Problem to work on:
Below are records to be copied exactly; their pictures are to be omitted.

Entries shown:
◆ ◆ ◆

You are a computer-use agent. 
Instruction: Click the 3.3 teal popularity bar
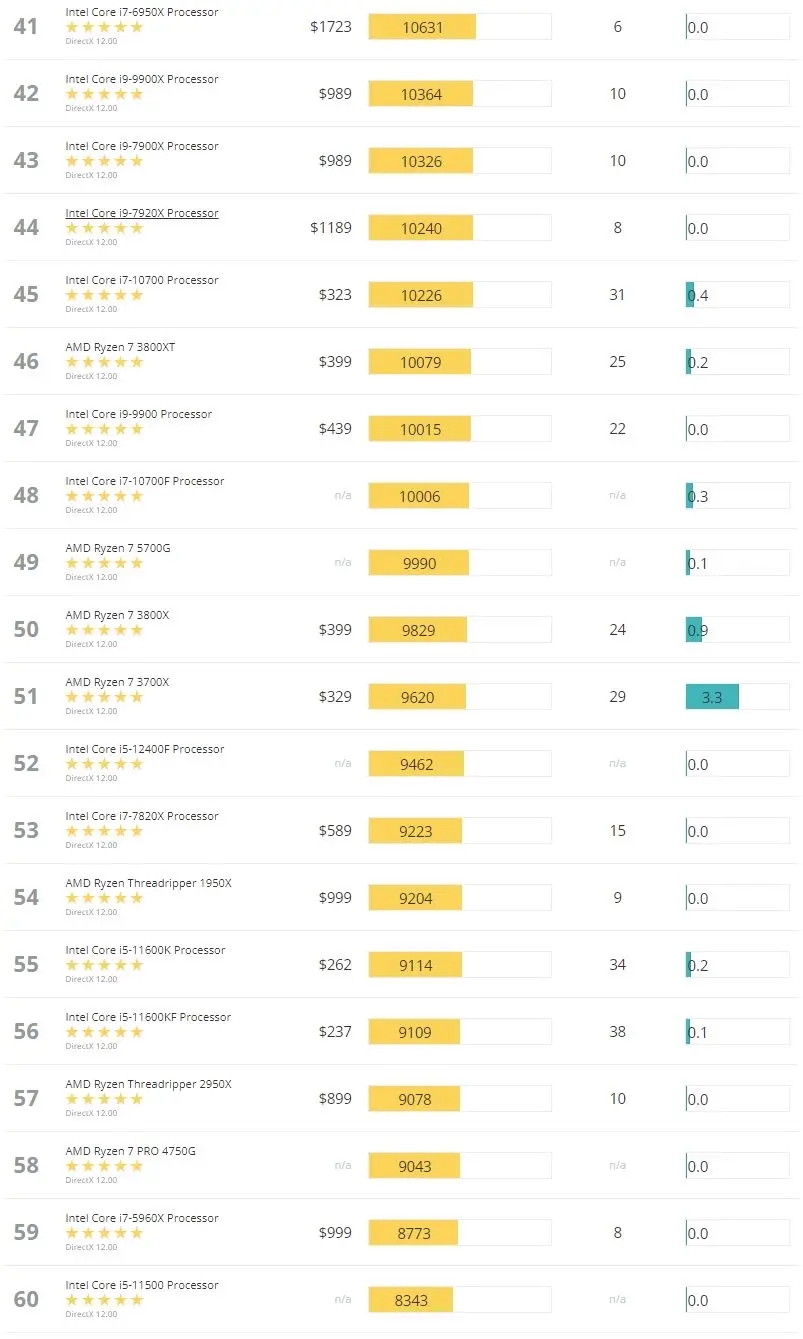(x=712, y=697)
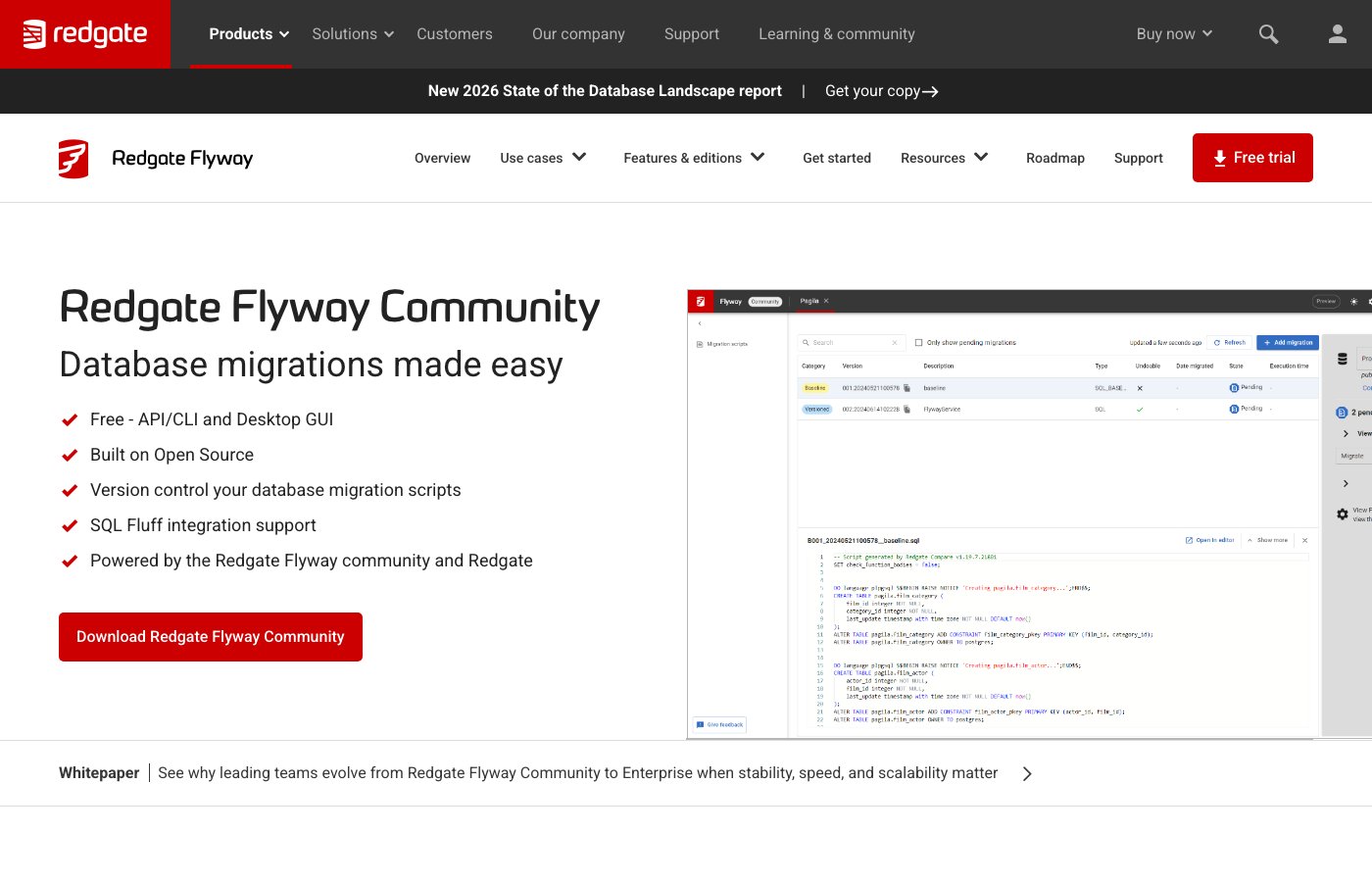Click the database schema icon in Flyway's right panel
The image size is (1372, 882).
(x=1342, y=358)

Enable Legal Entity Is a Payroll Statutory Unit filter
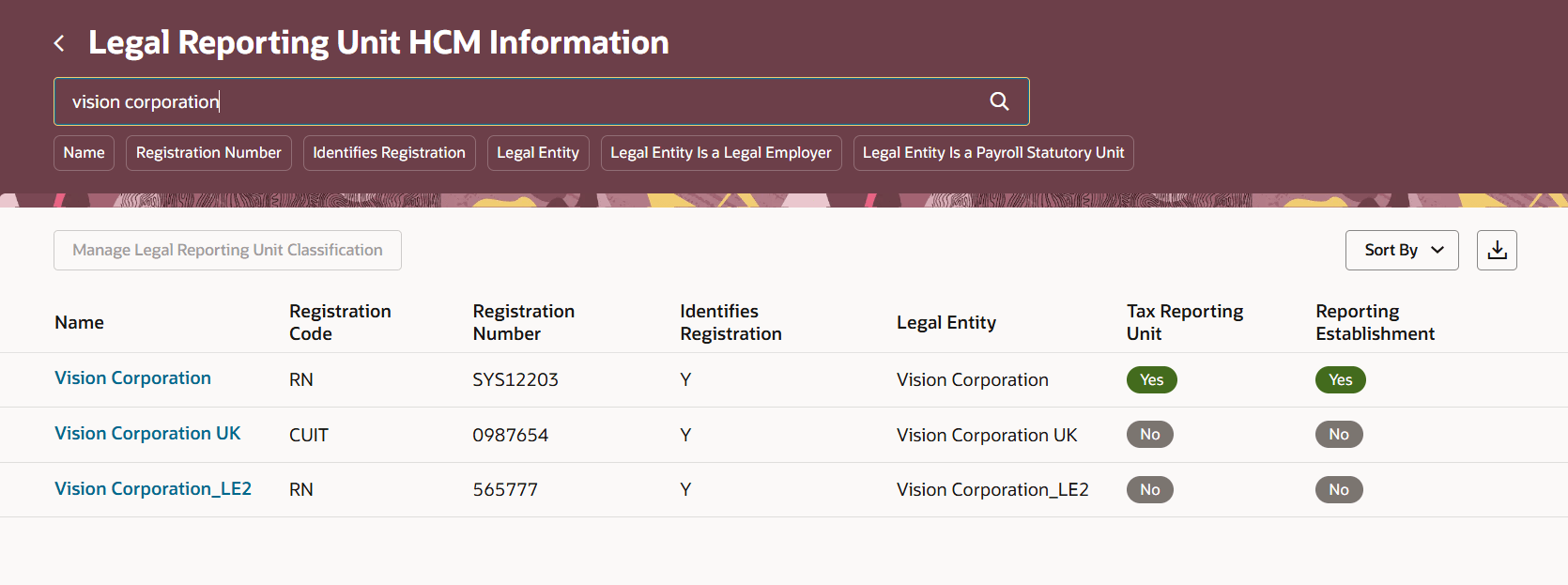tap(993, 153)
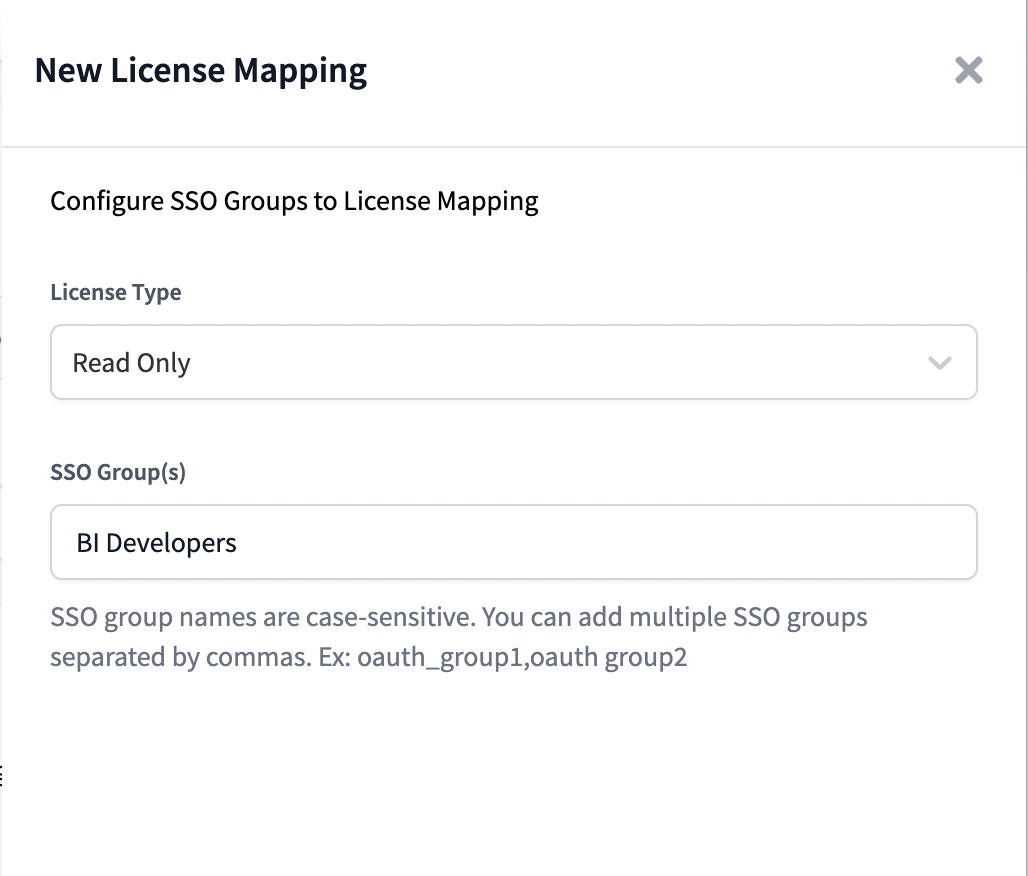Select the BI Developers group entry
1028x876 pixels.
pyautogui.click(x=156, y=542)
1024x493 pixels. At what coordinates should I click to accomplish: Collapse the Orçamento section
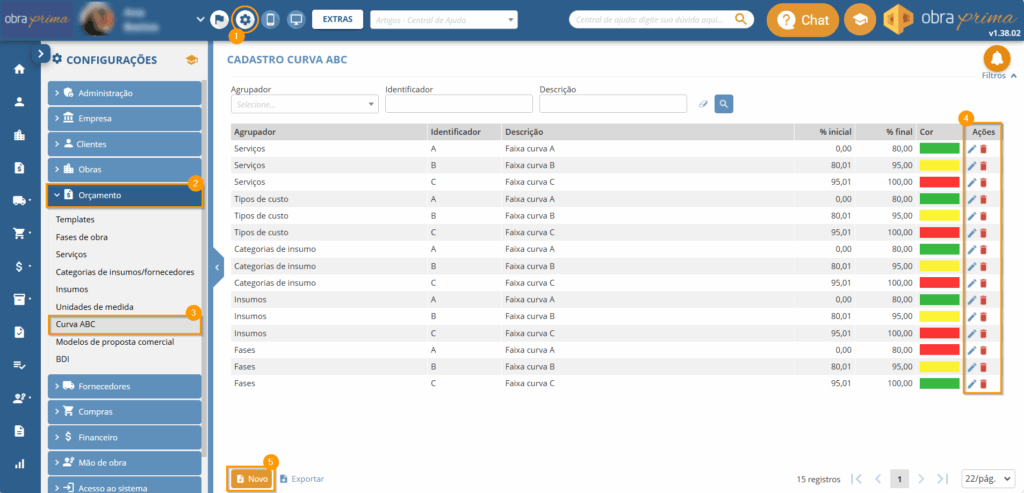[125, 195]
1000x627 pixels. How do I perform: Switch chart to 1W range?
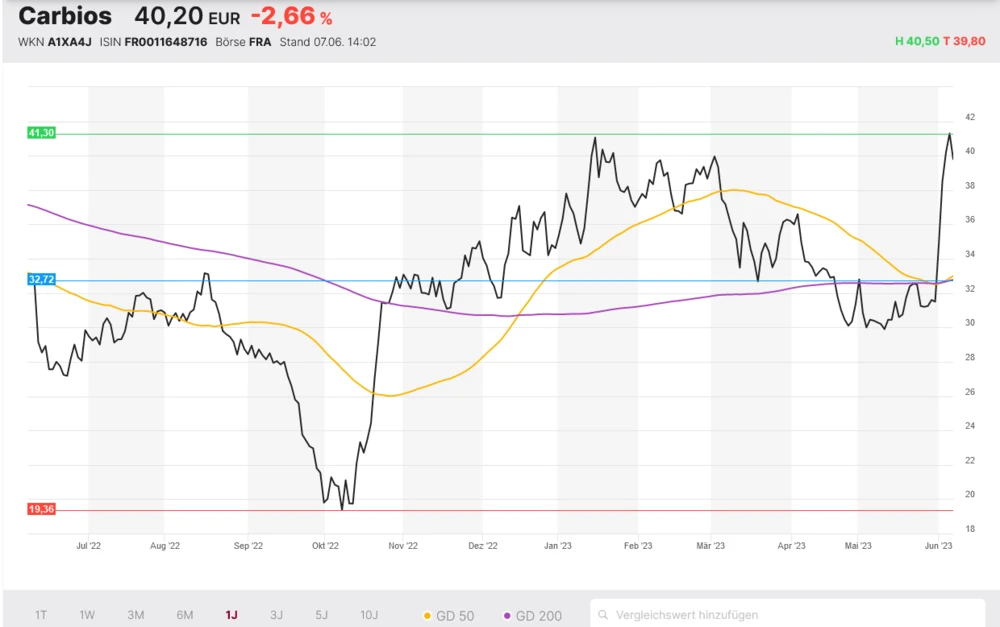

◆ ◆ ◆

Solution to the problem:
You are a computer-use agent. 
Instruction: Click the 3.3 teal popularity bar
(x=712, y=697)
Click the database schema icon in Flyway's right panel
The image size is (1372, 882).
(x=1342, y=358)

Enable Legal Entity Is a Payroll Statutory Unit filter
tap(993, 153)
Select the BI Developers group entry
1028x876 pixels.
pyautogui.click(x=156, y=542)
1024x493 pixels. At what coordinates should I click to accomplish: Collapse the Orçamento section
[125, 195]
1000x627 pixels. How do I perform: Switch chart to 1W range?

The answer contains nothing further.